» **INFORMATION SUPPLIED**:
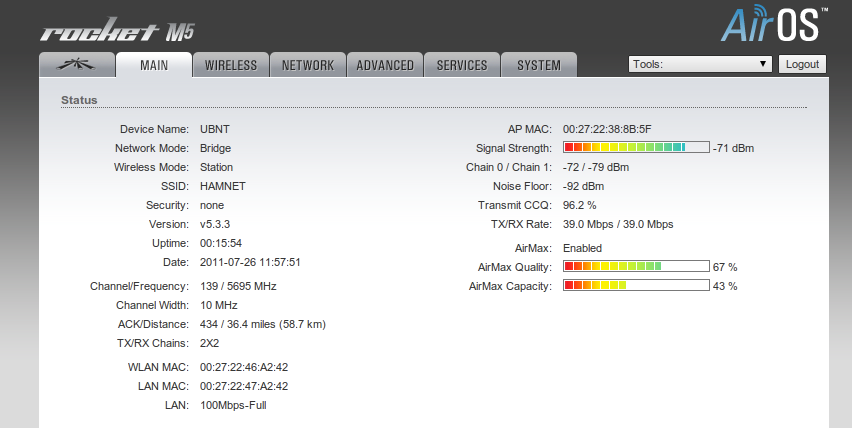Screen dimensions: 852x428
Task: Click the TX/RX Rate value
Action: point(618,224)
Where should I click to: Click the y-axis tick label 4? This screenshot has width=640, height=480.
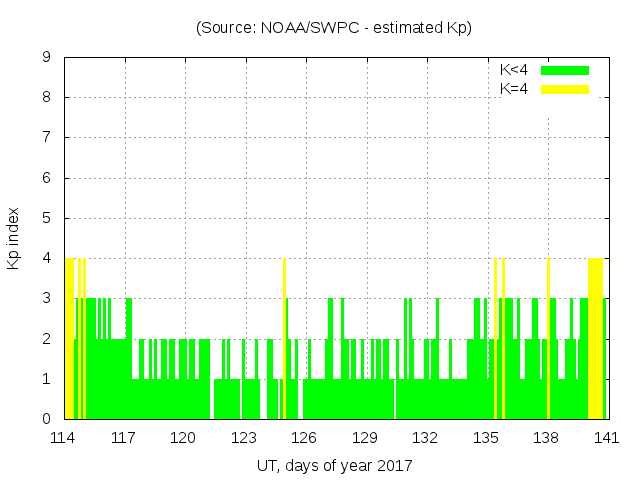47,259
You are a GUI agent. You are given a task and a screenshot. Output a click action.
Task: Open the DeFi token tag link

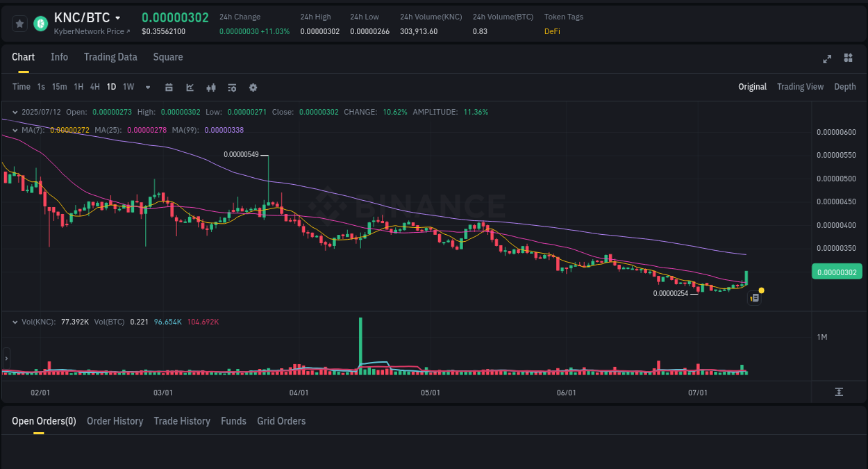click(x=552, y=31)
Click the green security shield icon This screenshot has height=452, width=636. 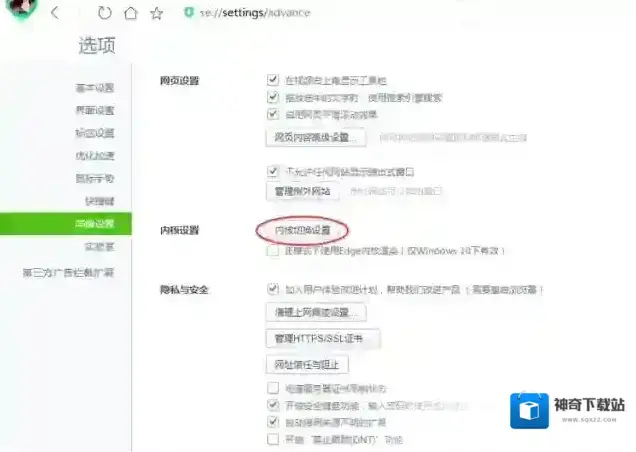[188, 13]
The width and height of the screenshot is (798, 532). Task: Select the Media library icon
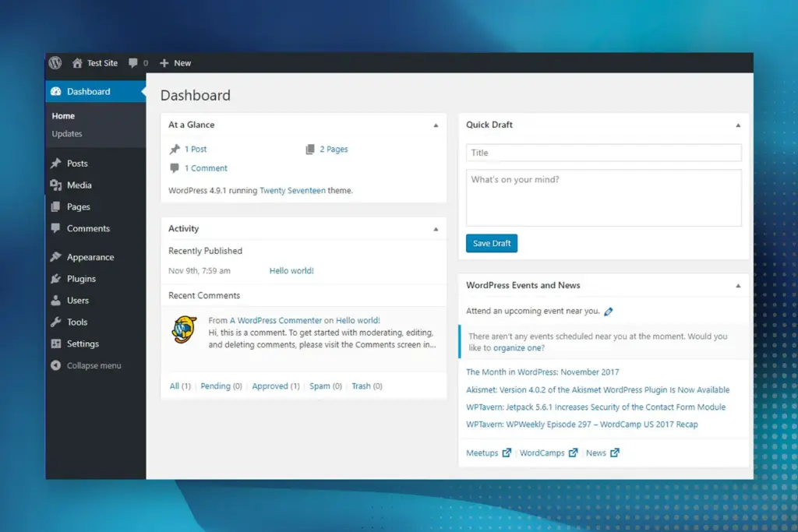coord(58,185)
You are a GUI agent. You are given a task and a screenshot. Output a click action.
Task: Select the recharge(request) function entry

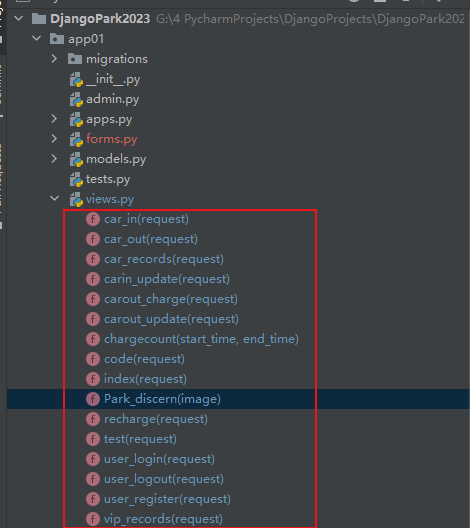(x=156, y=419)
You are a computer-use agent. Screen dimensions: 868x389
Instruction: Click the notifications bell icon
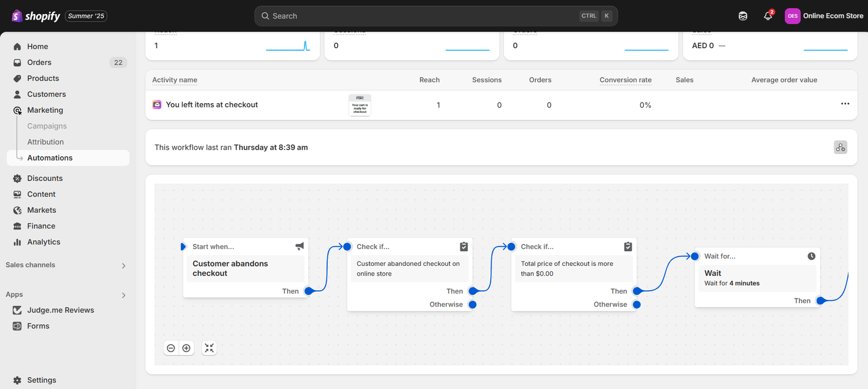[x=768, y=16]
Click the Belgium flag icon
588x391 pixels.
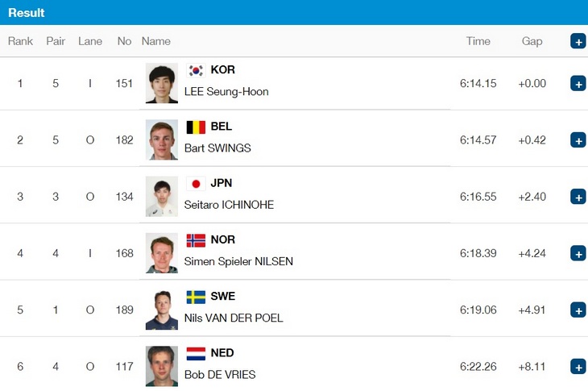[x=196, y=127]
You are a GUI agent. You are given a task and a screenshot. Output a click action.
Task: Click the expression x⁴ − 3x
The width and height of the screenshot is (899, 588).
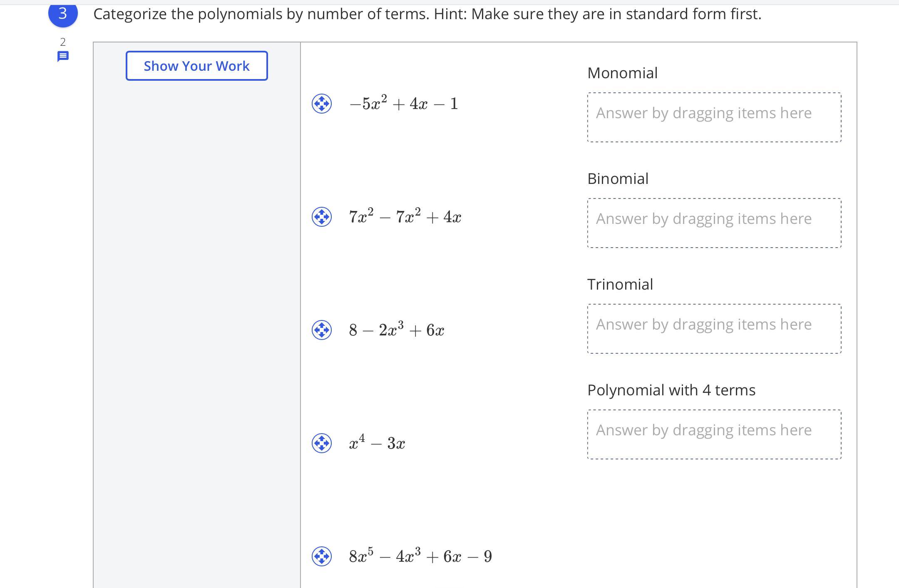point(377,443)
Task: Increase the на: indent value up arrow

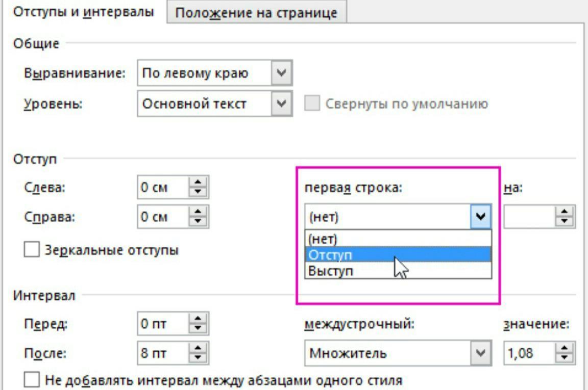Action: click(x=564, y=211)
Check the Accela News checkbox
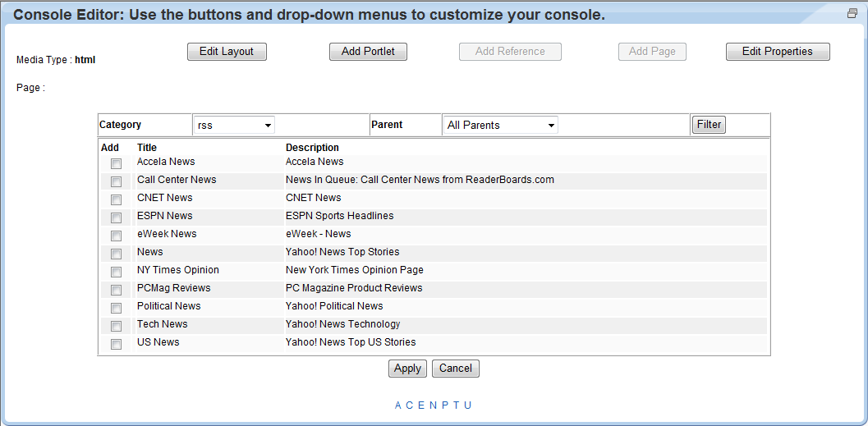The height and width of the screenshot is (426, 868). point(116,163)
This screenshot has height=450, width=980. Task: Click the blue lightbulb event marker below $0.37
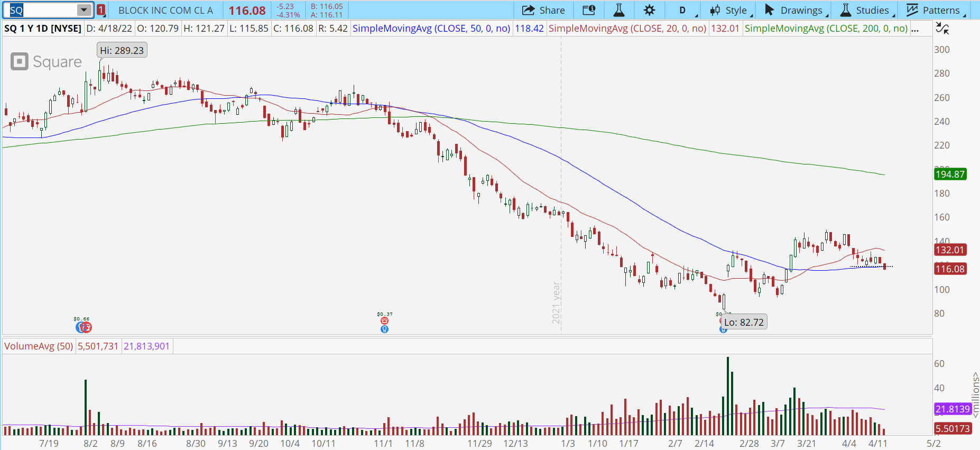pos(384,329)
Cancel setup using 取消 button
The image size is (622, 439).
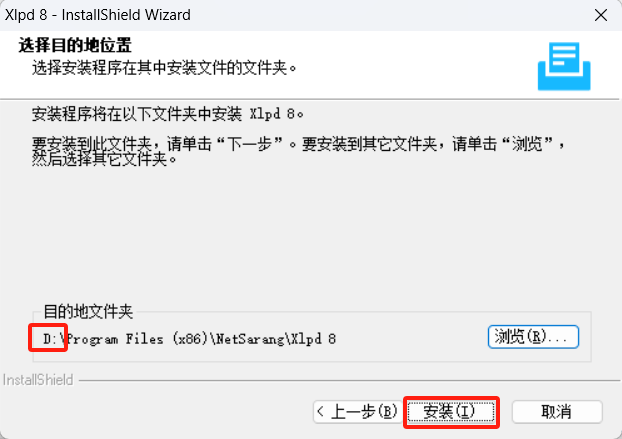[557, 412]
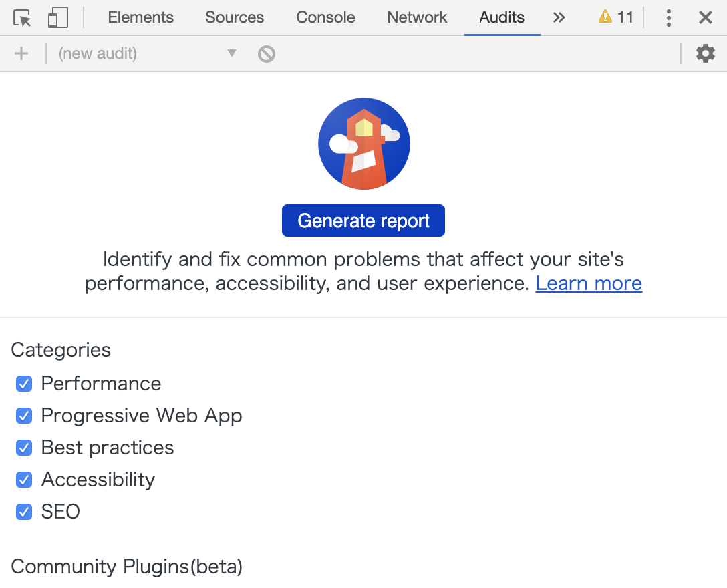The width and height of the screenshot is (727, 588).
Task: Open Audits settings gear icon
Action: tap(706, 53)
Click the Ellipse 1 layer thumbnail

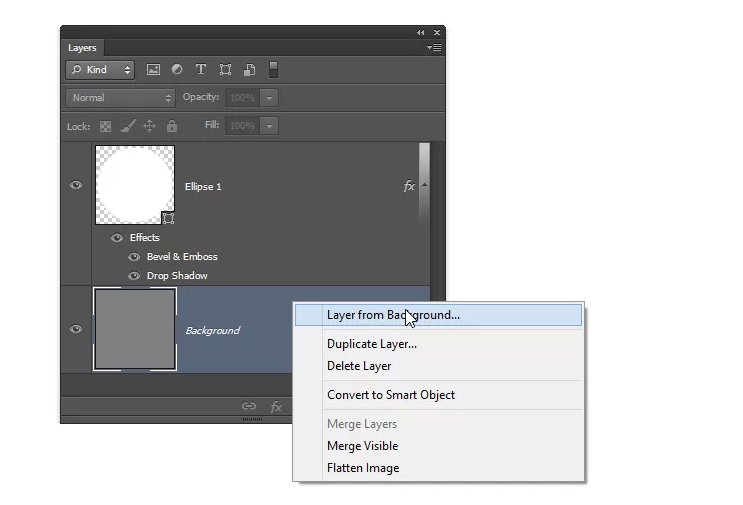pyautogui.click(x=135, y=185)
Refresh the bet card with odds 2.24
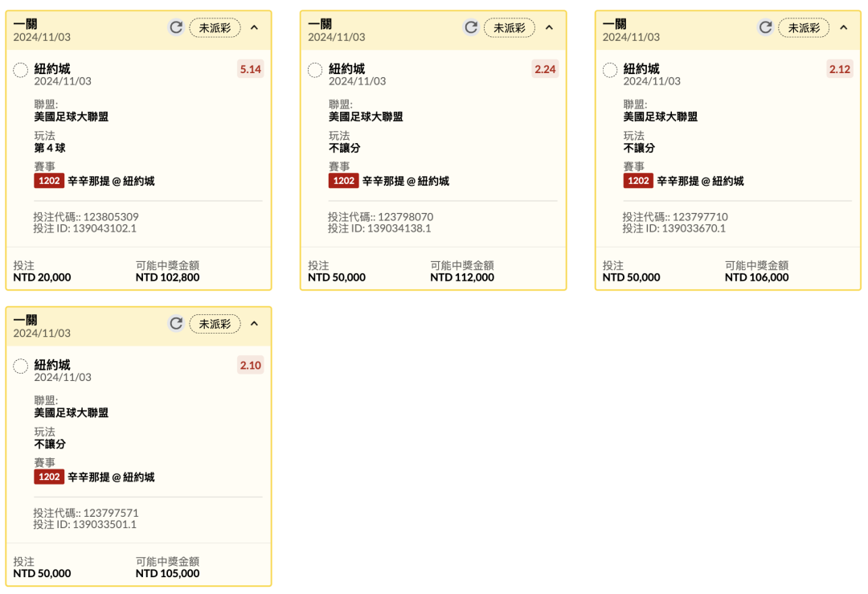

» **TASK BRIEF**:
Please write out the lines of the material as a JSON list of strings, one string per line, starting at the line that contains "Click the Ellipse 1 layer thumbnail" and ending at the last line of the material. Skip blank lines and leave the pictures out.

» **REPLY**:
[
  "Click the Ellipse 1 layer thumbnail",
  "pyautogui.click(x=135, y=185)",
  "Refresh the bet card with odds 2.24"
]